New York Yankees slugger Alex Rodriguez has been suspended for a record 211 games by Major League Baseball for his involvement in one of American sport's biggest doping scandals.
In a statement, MLB commissioner Bud Selig said we pursued this matter because it was not only the right thing to do, but the only thing to do despite the challenges this situation has created during a great season on the field. Along with Rodriguez, 12 players, including three All Stars, were handed 50-game suspensions following an investigation by MLB into a now-defunct Florida clinic accused of supplying them with performance enhancing drugs.
Nicknamed "A-Rod", the American baseball third baseman for the New York Yankees of Major League Baseball (MLB) was suspended until the end of the 2014 season in what is the longest doping penalty ever handed out by MLB. Alex Rodriguez is the youngest player ever to hit 500 home runs, breaking the record Jimmie Foxx set in 1939, and the youngest to hit 600, besting Babe Ruth's record by over a year. After his suspension, the highest-paid player in the sport now stands to lose about $36 million if he serves the full suspension but immediately lodged an appeal against the ban. Rodriguez is allowed to play under MLB rules until his appeal has been heard.
Within hours after his suspension was announced, Rodriguez was booed by spectators each time he came to the plate. He batted four times for one hit in a match which the Yankees lost 8-1 to the Chicago White Sox.

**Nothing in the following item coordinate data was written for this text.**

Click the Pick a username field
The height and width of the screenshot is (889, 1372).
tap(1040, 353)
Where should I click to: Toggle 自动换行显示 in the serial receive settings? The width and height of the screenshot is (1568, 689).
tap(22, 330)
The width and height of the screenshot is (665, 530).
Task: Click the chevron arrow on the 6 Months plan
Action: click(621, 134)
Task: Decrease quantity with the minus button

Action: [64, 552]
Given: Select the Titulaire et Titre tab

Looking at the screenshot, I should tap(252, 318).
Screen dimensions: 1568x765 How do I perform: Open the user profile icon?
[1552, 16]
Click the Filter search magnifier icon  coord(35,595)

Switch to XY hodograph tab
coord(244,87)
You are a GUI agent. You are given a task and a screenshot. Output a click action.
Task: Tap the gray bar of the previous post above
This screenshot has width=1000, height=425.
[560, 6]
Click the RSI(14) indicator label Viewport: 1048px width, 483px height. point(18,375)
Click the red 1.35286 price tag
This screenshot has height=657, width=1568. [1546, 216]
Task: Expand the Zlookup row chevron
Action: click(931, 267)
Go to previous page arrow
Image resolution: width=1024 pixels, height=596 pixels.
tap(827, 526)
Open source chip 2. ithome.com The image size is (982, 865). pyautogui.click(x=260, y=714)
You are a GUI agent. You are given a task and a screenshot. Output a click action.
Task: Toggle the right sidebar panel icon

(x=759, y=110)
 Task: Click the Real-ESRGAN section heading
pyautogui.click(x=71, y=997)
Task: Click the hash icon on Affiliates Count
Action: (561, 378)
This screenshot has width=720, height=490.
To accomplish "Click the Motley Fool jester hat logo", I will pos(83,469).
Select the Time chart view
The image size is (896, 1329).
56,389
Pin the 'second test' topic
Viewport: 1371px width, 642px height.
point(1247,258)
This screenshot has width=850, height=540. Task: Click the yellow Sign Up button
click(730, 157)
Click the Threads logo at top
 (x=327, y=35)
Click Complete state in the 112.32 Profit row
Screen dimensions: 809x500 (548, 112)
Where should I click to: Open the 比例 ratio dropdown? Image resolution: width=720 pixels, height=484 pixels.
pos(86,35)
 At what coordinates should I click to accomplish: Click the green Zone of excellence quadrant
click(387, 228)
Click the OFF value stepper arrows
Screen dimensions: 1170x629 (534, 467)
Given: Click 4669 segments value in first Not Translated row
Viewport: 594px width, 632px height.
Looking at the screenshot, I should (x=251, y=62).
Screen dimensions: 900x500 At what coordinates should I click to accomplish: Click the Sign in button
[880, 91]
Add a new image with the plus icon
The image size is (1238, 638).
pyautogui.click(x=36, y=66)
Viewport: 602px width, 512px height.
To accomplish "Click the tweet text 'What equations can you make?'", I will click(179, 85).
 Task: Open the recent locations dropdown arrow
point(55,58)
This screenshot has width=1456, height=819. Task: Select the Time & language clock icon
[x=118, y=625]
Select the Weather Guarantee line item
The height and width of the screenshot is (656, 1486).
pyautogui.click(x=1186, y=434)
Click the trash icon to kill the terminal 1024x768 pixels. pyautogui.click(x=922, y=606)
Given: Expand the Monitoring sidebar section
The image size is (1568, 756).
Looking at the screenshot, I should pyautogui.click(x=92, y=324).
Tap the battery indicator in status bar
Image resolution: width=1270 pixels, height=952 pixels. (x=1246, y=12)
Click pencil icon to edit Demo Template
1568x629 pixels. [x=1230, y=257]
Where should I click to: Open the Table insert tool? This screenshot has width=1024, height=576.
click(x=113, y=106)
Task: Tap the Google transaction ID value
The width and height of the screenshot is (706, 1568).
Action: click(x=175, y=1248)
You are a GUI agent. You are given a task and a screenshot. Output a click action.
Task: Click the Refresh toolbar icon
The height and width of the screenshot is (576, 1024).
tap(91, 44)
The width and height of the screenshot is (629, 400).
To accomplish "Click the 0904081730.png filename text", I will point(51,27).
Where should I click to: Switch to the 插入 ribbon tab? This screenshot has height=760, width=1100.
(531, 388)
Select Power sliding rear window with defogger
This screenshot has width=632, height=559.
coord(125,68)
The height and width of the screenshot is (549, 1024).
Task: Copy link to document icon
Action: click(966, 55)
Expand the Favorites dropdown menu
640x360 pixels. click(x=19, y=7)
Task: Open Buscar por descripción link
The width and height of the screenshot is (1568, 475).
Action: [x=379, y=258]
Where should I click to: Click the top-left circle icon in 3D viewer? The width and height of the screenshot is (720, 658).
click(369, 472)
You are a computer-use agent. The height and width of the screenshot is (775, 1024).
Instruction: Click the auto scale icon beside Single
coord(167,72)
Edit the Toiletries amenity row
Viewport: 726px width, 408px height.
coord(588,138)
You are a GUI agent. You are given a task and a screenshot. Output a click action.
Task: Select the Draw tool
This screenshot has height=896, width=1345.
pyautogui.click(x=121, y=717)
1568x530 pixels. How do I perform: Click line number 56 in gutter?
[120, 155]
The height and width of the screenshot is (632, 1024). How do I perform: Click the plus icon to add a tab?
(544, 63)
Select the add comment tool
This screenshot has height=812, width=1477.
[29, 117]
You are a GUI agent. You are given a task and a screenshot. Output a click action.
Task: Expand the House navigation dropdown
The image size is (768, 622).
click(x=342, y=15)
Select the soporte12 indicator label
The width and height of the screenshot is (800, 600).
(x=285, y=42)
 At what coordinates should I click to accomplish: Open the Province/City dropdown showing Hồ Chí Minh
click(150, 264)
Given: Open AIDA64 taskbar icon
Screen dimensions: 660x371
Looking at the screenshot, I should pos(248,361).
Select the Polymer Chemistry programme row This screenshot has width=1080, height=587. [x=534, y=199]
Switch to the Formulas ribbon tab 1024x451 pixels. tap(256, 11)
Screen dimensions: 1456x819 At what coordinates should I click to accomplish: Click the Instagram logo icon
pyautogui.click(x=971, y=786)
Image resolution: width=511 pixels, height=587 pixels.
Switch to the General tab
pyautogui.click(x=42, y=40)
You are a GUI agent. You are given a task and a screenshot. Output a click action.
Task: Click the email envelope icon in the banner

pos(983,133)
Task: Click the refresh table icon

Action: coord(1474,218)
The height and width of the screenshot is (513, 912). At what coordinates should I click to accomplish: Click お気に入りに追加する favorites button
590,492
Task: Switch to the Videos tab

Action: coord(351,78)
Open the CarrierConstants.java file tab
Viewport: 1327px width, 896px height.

The other 12 players all accepted offers of 50-game bans and included three current All Stars - Texas Rangers outfielder Nelson Cruz, San Diego Padres shortstop Everth Cabrera and Detroit Tigers shortstop Jhonny Peralta. The list also includes Philadelphia Phillies reliever Antonio Bastardo, New York Mets outfielder Jordany Valdespin, Yankees catcher Francisco Cervelli, Seattle Mariners catcher Jesus Montero, New York Mets outfield prospect Cesar Puello, San Diego Padres pitching prospect Fautino De Los Santos, Houston Astros pitching prospect Sergio Escalona, New York Yankees outfield prospect Fernando Martinez and free agent pitcher Jordan Norberto. In addition to them, three players -- Toronto Blue Jays outfielder Melky Cabrera, Oakland Athletics pitcher Bartolo Colon and Padres catcher Yasmani Grandal -- were found to have connections with the Biogenesis clinic but didn't receive any additional sanctions because they had already served 50-game suspensions for failing doping tests.
The players' union said he 50-game bans were all fair but they would support the appeal of A-Rod. The union's executive director Michael Weiner remarked we believe that the Commissioner has not acted appropriately under the Basic Agreement.
Meanwhile, MLB commissioner said Rodriguez received a stiffer penalty as he was a long-time drug user who had committed other offences. Selig said the discipline of Alex Rodriguez under the Joint Drug Prevention and Treatment Program is based on his use and possession of numerous forms of prohibited performance enhancing drugs, including Testosterone and human Growth Hormone, over the course of multiple years. He added that Rodriguez's discipline under the Basic Agreement is for attempting to cover-up his violations of the Program by engaging in a course of conduct intended to obstruct and frustrate the Office of the Commissioner's investigation.
The 38-year-old Rodriguez had never previously been punished for doping though he admitted to making use of anabolic steroids when he was with the Texas Rangers. He is presently fifth on the all-time home runs list with 647 home runs.
In a statement, the New York Yankees said we are compelled to address certain reckless and false allegations concerning the Yankees' role in this matter and added that the team in no way instituted and/or assisted MLB in the direction of this investigation, or used the investigation as an attempt to avoid its responsibilities under a player contract or did its medical staff fail to provide the appropriate standard of care to Alex Rodriguez.